Before my grandfather died, we spoke about Uncle Meat at one point. He told me that he had renamed the character "Uncle Meat" during the late sixties, to avoid confusion with a real fellow who had married into the family… but that "Uncle Aloysius" had been a fixture in stories HIS grandfather had told HIM, and his grandfather had come over from Ireland shortly before the Civil War… and that it made him feel good to know that the tradition (such as it was) would continue.

As I grew older, and as I studied, I came to realize some things about Uncle Meat. I realized that he was folklore, an oral tradition handed down from generation to generation within my family. Uncle Meat was a rite of passage, as well -- only you can determine when and if you will ever pull someone's leg with an Uncle Meat story. Uncle Meat stories were usually humorous anecdotes or longish jokes, but there were more than a few cautionary tales thrown in there as well -- usually involving what happened to Uncle Meat's youngest the time he decided to play with matches, or got separated from his folks at the County Fair. Uncle Meat was no less a teacher of the young than the Brothers Grimm.

Any number of things could give birth to an Uncle Meat story. At least one is a rehashed version of a story originally found in Reader's Digest. Any number of jokes have become Uncle Meat stories.

…And then there was the day my father blew up the pot roast. I was home at the time, and lying in bed reading, when I heard a KAPOW noise from the kitchen. I ran into the kitchen to find my father sitting spraddle-legged in the middle of the kitchen floor with a pot roast in his lap. He was covered with gravy, and looked kind of stunned. He'd tried to check and see if it was done without bleeding off the pressure from the pressure cooker first, and it had exploded, sending the pot roast ricocheting off the ceiling, whereupon it had smacked him in the face on the way down. For days afterwards, he nursed a "sunburn" that had been caused by the hot gravy.

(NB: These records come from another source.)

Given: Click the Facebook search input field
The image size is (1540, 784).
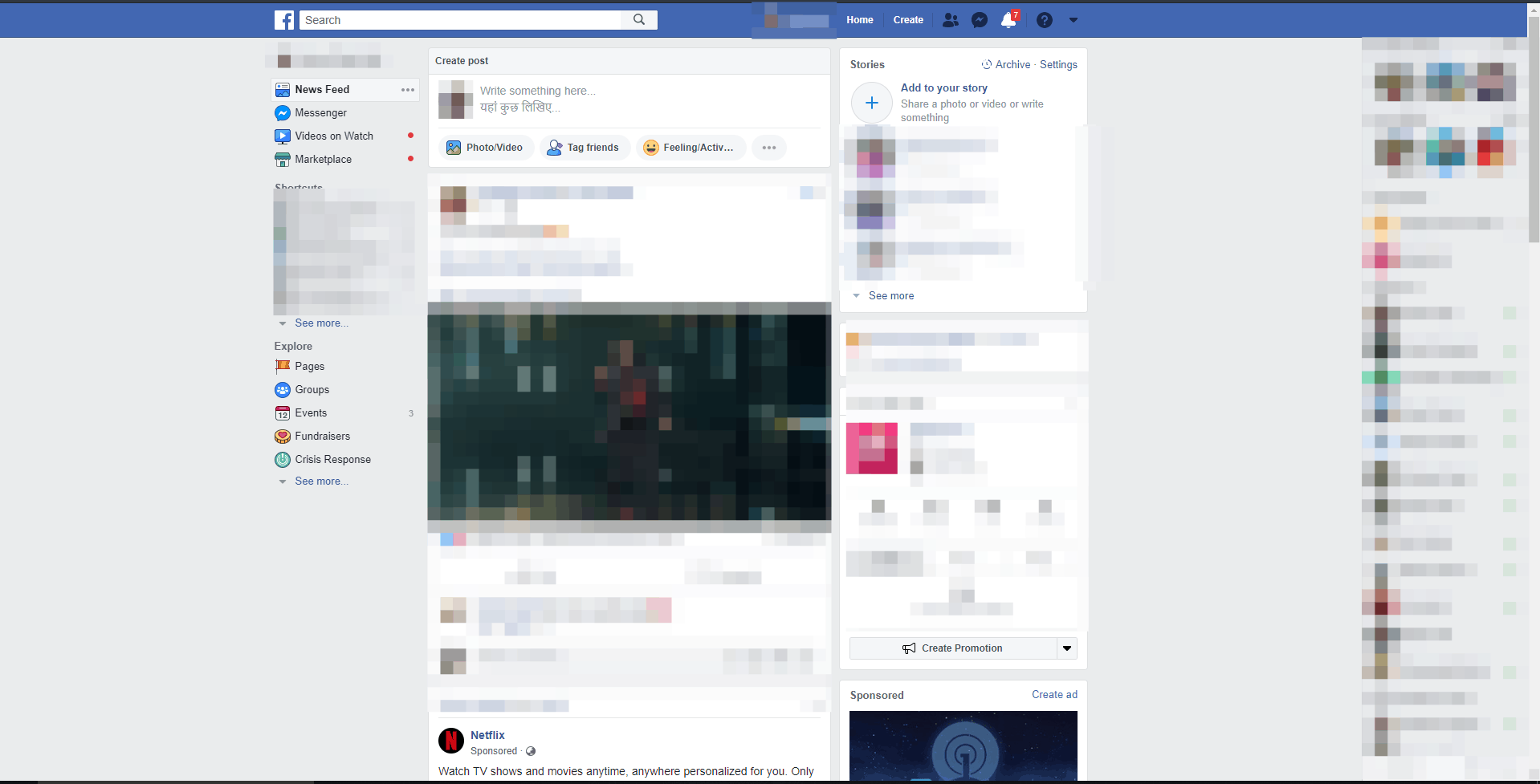Looking at the screenshot, I should pyautogui.click(x=462, y=20).
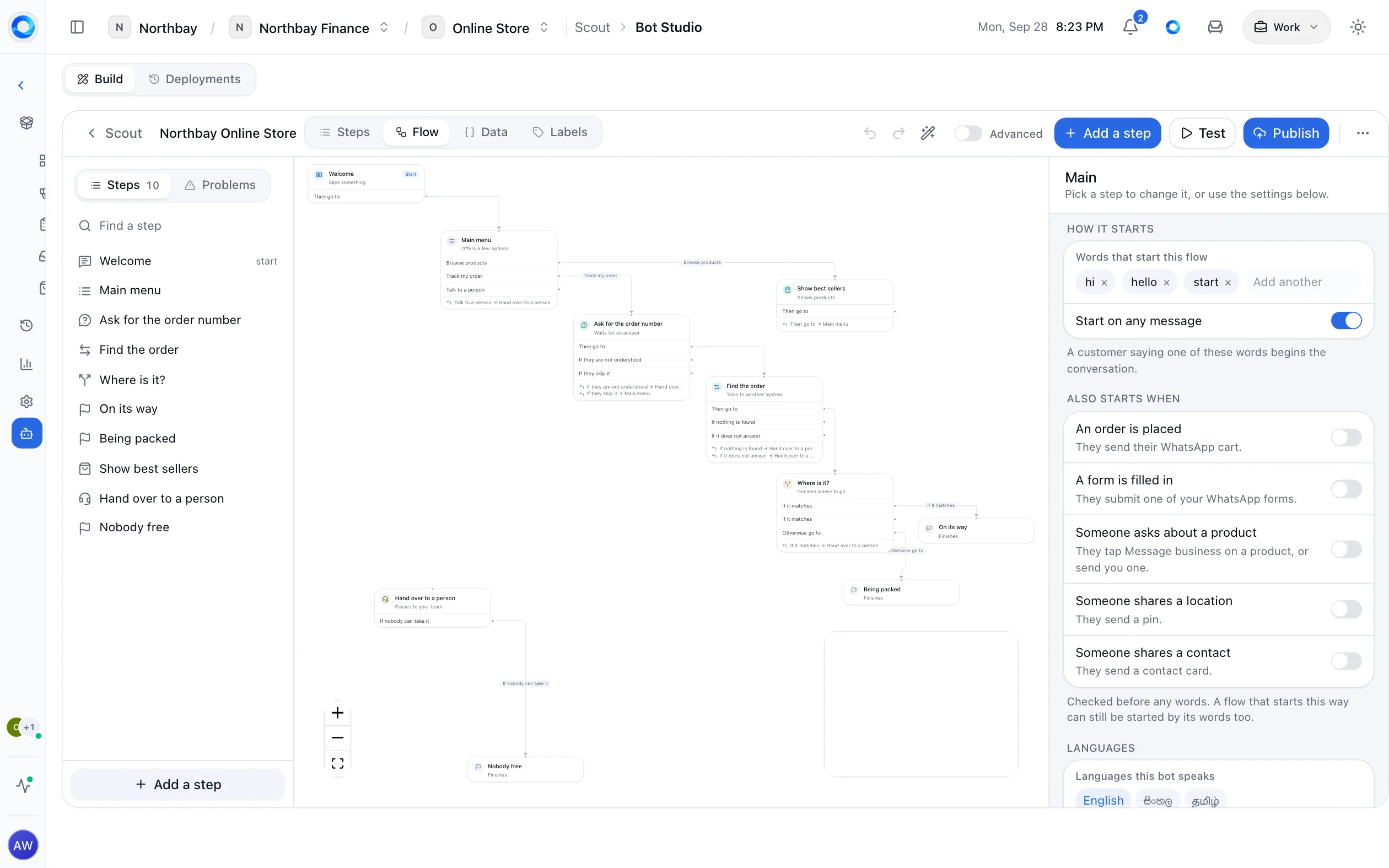This screenshot has height=868, width=1389.
Task: Open the Work mode dropdown
Action: point(1286,27)
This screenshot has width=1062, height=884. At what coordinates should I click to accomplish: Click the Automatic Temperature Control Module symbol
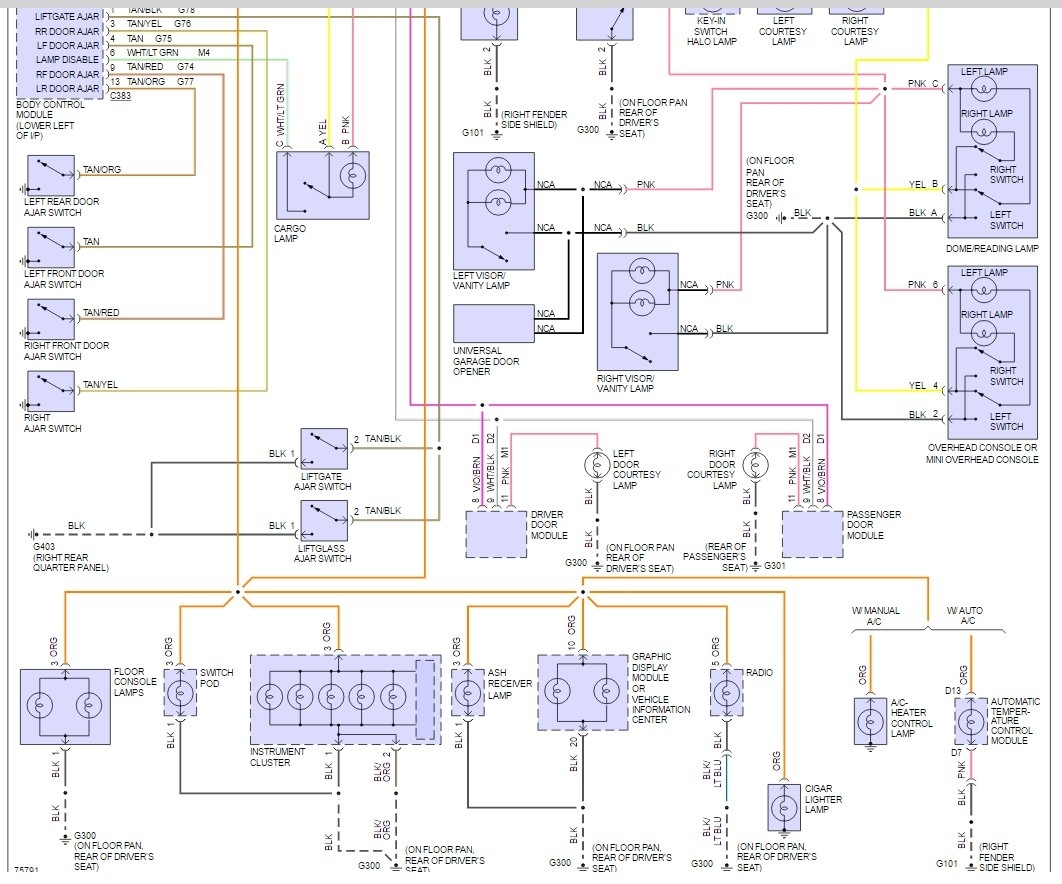tap(971, 721)
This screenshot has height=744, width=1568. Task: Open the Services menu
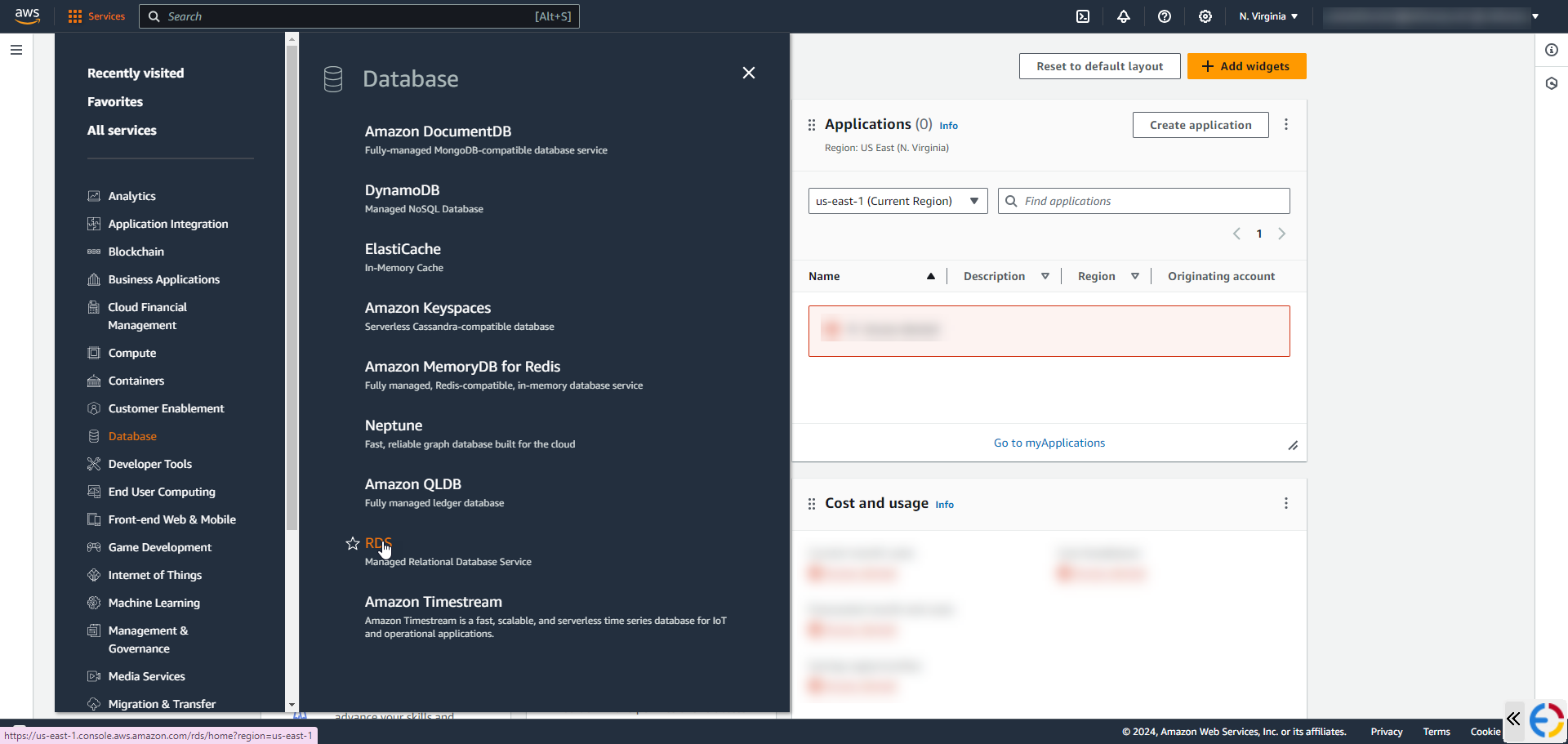[97, 16]
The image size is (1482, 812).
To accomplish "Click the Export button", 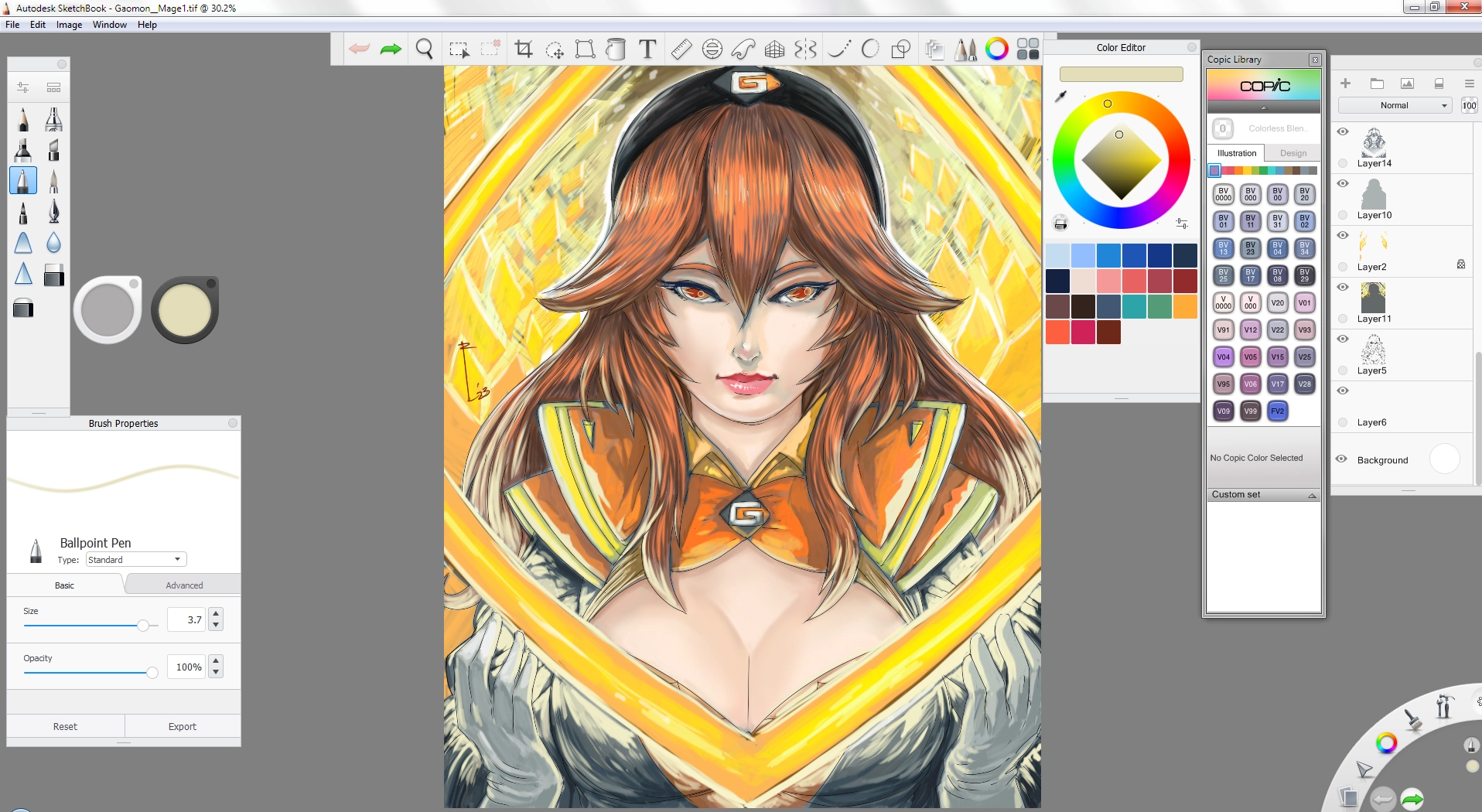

Imagine my surprise when that same story was told -- by my father -- in slightly altered form the following Thanksgiving, as a new Uncle Meat story.

Gran'ther in particular was often inspired by gag postcards of cowboys riding giant jackrabbits and so forth. I still have a postcard he got in Florida, showing a photo of a lovely bikini girl about to get her behind bitten by an alligator (presumably stuffed). He told me that this was the last photo ever taken of Aunt Clofullia in one piece, because Uncle Meat was so busy fiddling with the camera, he hadn't noticed the alligator until it was too late… I remember dozens of odd postcards and strange pictures he showed me over the years, swearing up and down that Uncle Meat had made the papers again…

In time, I had a family of my own, and one night I found myself telling a story about this crazy relative I had to my new daughter. She was skeptical, but willing to listen to the story. Even after hearing two or three other stories, she wasn't entirely convinced I wasn't a liar… until we went to visit my folks for that first Christmas… and she heard my Uncle Ken telling an all-new Uncle Meat story.

It took her a long time after that to decide whether Uncle Meat was real or not -- I refused to admit that he wasn't -- and now, she's twenty years old, and still, from time to time, asks to hear one of her old favorites.

So long as we are family, Uncle Meat will never die.